- _Exercise aim_
Copy the records below exactly as they appear.

- _Data extract_

##############################

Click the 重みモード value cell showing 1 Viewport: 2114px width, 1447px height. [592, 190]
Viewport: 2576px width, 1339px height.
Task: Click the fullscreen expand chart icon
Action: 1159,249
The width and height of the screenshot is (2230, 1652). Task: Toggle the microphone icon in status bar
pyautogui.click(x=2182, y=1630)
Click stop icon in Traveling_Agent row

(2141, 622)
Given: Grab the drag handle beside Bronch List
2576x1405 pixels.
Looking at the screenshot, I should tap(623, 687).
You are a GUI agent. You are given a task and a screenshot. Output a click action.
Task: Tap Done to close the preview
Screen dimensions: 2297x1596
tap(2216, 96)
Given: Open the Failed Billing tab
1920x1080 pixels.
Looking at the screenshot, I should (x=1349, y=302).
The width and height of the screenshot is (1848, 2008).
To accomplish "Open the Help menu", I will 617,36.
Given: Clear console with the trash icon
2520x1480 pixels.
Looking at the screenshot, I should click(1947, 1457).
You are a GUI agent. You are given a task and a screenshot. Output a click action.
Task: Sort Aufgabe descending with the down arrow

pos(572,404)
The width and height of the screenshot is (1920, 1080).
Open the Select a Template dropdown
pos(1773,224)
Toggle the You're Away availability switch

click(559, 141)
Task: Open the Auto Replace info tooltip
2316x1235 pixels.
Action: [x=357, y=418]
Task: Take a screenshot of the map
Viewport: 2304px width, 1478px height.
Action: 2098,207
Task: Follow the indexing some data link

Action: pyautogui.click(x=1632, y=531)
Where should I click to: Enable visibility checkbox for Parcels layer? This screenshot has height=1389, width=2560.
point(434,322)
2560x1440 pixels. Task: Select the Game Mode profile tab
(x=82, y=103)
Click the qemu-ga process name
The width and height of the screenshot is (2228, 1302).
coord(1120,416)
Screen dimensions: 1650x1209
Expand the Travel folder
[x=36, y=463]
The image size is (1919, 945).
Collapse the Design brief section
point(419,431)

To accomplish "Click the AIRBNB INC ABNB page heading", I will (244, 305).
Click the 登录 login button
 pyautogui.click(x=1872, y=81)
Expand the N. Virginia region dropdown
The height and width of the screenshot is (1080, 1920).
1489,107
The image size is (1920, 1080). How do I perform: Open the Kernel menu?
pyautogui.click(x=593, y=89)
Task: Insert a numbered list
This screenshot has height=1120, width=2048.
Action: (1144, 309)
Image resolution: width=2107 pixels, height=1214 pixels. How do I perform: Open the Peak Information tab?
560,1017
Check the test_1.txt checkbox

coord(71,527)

##############################

- _Written solution_
Click the 重みモード value cell showing 1 Viewport: 2114px width, 1447px height. [592, 190]
Viewport: 2576px width, 1339px height.
Task: Click the fullscreen expand chart icon
Action: 1159,249
The width and height of the screenshot is (2230, 1652). Task: Toggle the microphone icon in status bar
pyautogui.click(x=2182, y=1630)
Click stop icon in Traveling_Agent row

(2141, 622)
Given: Grab the drag handle beside Bronch List
2576x1405 pixels.
Looking at the screenshot, I should tap(623, 687).
You are a GUI agent. You are given a task and a screenshot. Output a click action.
Task: Tap Done to close the preview
Screen dimensions: 2297x1596
tap(2216, 96)
Given: Open the Failed Billing tab
1920x1080 pixels.
Looking at the screenshot, I should (x=1349, y=302).
The width and height of the screenshot is (1848, 2008).
To accomplish "Open the Help menu", I will 617,36.
Given: Clear console with the trash icon
2520x1480 pixels.
Looking at the screenshot, I should click(1947, 1457).
You are a GUI agent. You are given a task and a screenshot. Output a click action.
Task: Sort Aufgabe descending with the down arrow

pos(572,404)
The width and height of the screenshot is (1920, 1080).
Open the Select a Template dropdown
pos(1773,224)
Toggle the You're Away availability switch

click(559, 141)
Task: Open the Auto Replace info tooltip
2316x1235 pixels.
Action: [x=357, y=418]
Task: Take a screenshot of the map
Viewport: 2304px width, 1478px height.
Action: 2098,207
Task: Follow the indexing some data link

Action: pyautogui.click(x=1632, y=531)
Where should I click to: Enable visibility checkbox for Parcels layer? This screenshot has height=1389, width=2560.
point(434,322)
2560x1440 pixels. Task: Select the Game Mode profile tab
(x=82, y=103)
Click the qemu-ga process name
The width and height of the screenshot is (2228, 1302).
coord(1120,416)
Screen dimensions: 1650x1209
Expand the Travel folder
[x=36, y=463]
The image size is (1919, 945).
Collapse the Design brief section
point(419,431)

To accomplish "Click the AIRBNB INC ABNB page heading", I will (244, 305).
Click the 登录 login button
 pyautogui.click(x=1872, y=81)
Expand the N. Virginia region dropdown
The height and width of the screenshot is (1080, 1920).
1489,107
The image size is (1920, 1080). How do I perform: Open the Kernel menu?
pyautogui.click(x=593, y=89)
Task: Insert a numbered list
This screenshot has height=1120, width=2048.
Action: (1144, 309)
Image resolution: width=2107 pixels, height=1214 pixels. How do I perform: Open the Peak Information tab?
560,1017
Check the test_1.txt checkbox

coord(71,527)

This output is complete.